Adam Toledo’s family on Tuesday announced the founding of Adam’s Place, a nonprofit organization to help at-risk youth from Chicago and other Midwestern cities steer clear of trouble.
It will be a rural sanctuary for young people who have been historically underserved, according to a news release issued by the family’s attorneys. The group has a contract to purchase farmland that’s about a three-and-a-half-hour drive from Chicago.
Adam was fatally shot by a Chicago police officer in Little Village in the early hours of March 29.
“As those of us who live in Little Village and other Chicago neighborhoods know, the needs are great. But the hearts here are big,” Adam’s mother Betty Toledo said in a statement. “We have seen grace in the peaceful protests, the colorful murals, the flowers and candles, and especially in the love and compassion shown to us by our friends, neighbors, and strangers across the country, many of whom have known the pain of losing a child.”
Adam’s Place, Inc., is seeking federally tax-exempt status as a 501(c)(3) organization. Fundraising has begun. Members of the Toledo family will serve on the board of directors.
Modeled after the Boys Farm in Newberry, South Carolina, Adam’s Place will provide a “safe and nurturing haven” where adolescents can learn “to care for the natural world, others, and themselves, away from the dangers of urban streets,” according to the release.
A formal announcement is planned for Wednesday in front of a mural near Ogden and Lawndale avenues, painted in honor of Adam by artist Milton Coronado.
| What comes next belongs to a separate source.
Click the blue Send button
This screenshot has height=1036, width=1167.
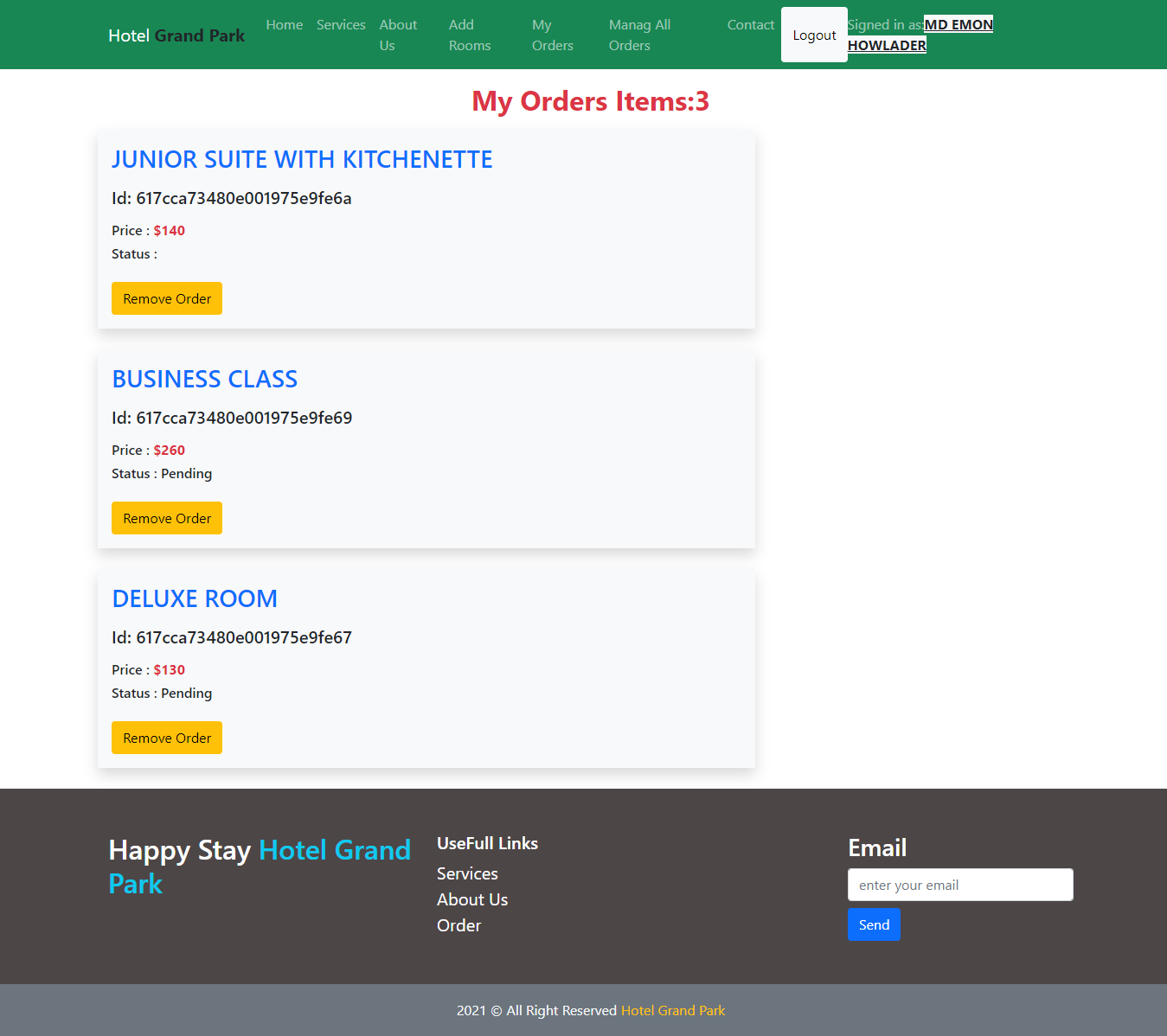tap(874, 924)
Wednesday would have been Adam’s 14th birthday.
The Toledo family described Adam as a “loving son and a good boy, who had never been in trouble with the police” in the release. They said he snuck out of the house March 29 and was lured by older people and the “thrill of the street.”
“Even as the Toledo family seeks justice for Adam, they also know that many families in their community and elsewhere struggle to keep their own children out of harm’s way,” the release said.